Items from a data source
____
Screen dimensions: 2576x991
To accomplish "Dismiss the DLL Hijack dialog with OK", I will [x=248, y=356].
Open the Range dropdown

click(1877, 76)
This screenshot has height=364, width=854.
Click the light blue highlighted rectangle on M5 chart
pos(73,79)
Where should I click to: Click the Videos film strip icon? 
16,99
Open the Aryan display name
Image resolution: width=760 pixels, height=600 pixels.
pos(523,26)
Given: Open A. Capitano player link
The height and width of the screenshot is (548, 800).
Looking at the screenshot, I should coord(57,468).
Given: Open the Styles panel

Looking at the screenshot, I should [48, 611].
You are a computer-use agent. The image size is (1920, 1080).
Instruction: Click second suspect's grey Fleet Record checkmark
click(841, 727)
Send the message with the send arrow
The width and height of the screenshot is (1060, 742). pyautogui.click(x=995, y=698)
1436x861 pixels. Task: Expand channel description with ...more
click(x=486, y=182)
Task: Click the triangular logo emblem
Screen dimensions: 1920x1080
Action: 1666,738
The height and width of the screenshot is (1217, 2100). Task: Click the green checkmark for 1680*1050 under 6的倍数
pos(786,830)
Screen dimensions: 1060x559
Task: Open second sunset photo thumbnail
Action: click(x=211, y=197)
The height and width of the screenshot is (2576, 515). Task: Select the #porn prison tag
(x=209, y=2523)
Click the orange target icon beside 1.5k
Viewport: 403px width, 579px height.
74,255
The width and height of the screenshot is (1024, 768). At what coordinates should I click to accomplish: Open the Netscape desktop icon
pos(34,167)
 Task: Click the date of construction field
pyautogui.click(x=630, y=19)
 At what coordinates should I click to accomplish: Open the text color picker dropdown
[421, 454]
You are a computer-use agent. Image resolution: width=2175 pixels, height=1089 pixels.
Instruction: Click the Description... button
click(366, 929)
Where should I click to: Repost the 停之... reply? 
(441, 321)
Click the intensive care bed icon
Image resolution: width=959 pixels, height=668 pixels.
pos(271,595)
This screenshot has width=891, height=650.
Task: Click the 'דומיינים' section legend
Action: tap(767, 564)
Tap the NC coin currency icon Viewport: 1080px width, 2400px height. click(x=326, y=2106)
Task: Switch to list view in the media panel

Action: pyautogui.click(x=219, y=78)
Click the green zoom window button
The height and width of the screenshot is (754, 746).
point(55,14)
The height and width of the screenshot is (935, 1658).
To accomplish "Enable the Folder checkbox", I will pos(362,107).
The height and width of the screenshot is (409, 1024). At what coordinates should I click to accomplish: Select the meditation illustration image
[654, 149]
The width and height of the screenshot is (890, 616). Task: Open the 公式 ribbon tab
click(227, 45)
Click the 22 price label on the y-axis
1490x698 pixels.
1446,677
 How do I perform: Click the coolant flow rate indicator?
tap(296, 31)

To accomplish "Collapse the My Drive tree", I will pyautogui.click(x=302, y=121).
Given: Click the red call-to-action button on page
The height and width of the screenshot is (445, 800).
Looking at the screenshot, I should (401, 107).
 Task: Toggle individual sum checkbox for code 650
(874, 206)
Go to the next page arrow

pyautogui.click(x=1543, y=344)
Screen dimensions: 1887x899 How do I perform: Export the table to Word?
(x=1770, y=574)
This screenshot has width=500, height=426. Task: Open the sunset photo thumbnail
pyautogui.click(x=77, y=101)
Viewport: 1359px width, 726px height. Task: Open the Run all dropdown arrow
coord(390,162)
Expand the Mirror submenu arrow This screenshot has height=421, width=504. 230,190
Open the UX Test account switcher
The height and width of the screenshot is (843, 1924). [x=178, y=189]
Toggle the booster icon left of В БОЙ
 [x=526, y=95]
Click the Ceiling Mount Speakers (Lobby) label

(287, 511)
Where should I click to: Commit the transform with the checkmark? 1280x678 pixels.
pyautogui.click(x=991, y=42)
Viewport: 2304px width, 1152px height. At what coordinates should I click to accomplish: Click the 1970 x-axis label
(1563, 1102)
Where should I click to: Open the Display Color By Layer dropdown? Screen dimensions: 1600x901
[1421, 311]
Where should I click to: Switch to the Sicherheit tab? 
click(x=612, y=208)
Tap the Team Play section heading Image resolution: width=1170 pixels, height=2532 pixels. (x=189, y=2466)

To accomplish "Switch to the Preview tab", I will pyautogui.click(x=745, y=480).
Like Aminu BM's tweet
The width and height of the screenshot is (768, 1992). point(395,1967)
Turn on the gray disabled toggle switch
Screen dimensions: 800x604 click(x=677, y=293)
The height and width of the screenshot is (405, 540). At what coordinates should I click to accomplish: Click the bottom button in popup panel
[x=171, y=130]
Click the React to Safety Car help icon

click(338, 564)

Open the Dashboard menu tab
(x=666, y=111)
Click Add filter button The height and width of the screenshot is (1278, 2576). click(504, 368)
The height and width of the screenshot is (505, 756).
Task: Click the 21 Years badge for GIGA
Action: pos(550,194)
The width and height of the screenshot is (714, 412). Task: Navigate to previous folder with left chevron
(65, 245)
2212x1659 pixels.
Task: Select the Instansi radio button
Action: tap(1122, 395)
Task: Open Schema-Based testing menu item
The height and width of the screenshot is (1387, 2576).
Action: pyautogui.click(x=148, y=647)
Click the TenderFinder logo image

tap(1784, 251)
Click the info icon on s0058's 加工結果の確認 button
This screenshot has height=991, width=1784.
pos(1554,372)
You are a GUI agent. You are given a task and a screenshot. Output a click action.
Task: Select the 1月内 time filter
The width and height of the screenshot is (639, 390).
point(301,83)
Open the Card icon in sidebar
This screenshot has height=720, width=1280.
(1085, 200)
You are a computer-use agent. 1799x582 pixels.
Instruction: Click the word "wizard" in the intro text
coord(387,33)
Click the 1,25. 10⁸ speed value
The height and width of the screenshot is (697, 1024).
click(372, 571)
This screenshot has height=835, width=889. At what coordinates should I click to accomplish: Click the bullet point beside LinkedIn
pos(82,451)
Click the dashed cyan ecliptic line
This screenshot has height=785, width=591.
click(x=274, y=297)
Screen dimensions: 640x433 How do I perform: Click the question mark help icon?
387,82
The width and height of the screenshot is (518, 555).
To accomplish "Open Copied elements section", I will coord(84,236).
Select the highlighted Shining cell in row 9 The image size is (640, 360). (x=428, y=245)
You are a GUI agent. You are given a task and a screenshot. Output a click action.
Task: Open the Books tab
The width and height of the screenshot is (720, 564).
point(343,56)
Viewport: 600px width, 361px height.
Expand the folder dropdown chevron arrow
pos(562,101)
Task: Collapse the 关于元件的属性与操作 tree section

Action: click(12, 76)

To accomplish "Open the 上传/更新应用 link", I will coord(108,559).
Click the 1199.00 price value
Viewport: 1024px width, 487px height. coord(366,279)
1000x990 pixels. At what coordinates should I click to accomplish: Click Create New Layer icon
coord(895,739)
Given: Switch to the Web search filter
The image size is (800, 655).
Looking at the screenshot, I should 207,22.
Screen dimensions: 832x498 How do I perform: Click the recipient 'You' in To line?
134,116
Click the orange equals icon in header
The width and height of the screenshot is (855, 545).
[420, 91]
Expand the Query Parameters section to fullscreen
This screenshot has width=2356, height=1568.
____
(Instructions for the task):
Copy every line of the records above that contains the string "size". Matching is case-sensitive.

(The completed task):
You are a computer-use agent. The image size is (1920, 1080).
Select the highlighted Shining cell in row 9 The image size is (640, 360). (x=428, y=245)
The image size is (800, 655).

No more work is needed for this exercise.